La Fallaci was full of rage and passion. Passion is a diminished word these days, routinely appended by politicians to dreary boilerplate about prescription drugs for seniors or some such. But she was bursting with it. Fiercely beautiful well into her cancer-ravaged old age, she had that careless sensuality that anglophone womanhood can rarely carry off. She didn’t subscribe to the old aphrodisiac-of-power clichés; on the contrary, she often found alpha males one big zzzzzzzz, and great men had the vague sensation their “apparatus” was withering under her gaze. Castro was smelly, and Arafat was a blowsy old queen—“a massive trunk, huge hips … red and fleshy lips.”
Still, she regarded an interview as “coitus,” and she didn’t always mean it metaphorically. Two days after interviewing Alekos Panagoulis, a briefly fashionable revolutionary who’d attempted to assassinate the Greek leader Papadopoulos, Fallaci became his lover. When their turbulent relationship ended with his death in a car crash, rumored to have been politically engineered, Fallaci wrote a book—A Man (1979)—that few other credible journalists could have gotten away with.
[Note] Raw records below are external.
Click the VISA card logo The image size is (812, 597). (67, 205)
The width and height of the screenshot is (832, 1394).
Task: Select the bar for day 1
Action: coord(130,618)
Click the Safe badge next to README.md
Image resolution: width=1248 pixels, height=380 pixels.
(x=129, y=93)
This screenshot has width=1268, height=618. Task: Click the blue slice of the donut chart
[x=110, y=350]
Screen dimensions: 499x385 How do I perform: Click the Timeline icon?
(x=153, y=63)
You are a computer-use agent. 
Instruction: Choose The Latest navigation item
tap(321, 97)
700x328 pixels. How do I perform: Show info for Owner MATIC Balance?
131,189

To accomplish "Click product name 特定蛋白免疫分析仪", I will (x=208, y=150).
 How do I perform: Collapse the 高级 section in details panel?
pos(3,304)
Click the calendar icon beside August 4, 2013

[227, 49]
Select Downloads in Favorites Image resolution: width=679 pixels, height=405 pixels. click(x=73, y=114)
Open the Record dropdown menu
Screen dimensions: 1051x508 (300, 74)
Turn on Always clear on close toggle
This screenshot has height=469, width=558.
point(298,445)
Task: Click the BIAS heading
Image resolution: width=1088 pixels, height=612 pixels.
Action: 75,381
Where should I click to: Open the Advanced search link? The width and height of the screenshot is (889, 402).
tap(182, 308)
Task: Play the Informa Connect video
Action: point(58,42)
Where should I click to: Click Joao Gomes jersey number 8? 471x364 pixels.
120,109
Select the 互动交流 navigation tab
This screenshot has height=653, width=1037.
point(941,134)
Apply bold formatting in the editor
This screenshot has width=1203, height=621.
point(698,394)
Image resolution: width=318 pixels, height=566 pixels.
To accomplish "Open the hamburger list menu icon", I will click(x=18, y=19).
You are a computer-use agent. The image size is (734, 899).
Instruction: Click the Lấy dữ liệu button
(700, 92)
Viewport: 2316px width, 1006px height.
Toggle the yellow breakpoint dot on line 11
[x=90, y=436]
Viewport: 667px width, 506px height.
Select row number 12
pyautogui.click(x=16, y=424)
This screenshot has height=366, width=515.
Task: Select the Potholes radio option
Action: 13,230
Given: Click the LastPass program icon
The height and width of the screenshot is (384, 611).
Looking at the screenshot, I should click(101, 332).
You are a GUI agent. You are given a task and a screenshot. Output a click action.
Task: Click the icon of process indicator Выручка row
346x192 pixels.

One would have been only mildly surprised had her interview with Ayatollah Khomeini followed the same trajectory. After traveling to Qom and cooling her heels for ten days waiting for him to agree to see her, she was ushered—barefoot and wearing a chador—into his presence—and found what she subsequently described as the most handsome old man she’d ever met. In his own way, Khomeini must have dug the crazy Italian chick. The meeting was terminated when she tore off “this stupid medieval rag” and hurled her chador to the floor, but he agreed to finish the interview a day or two later.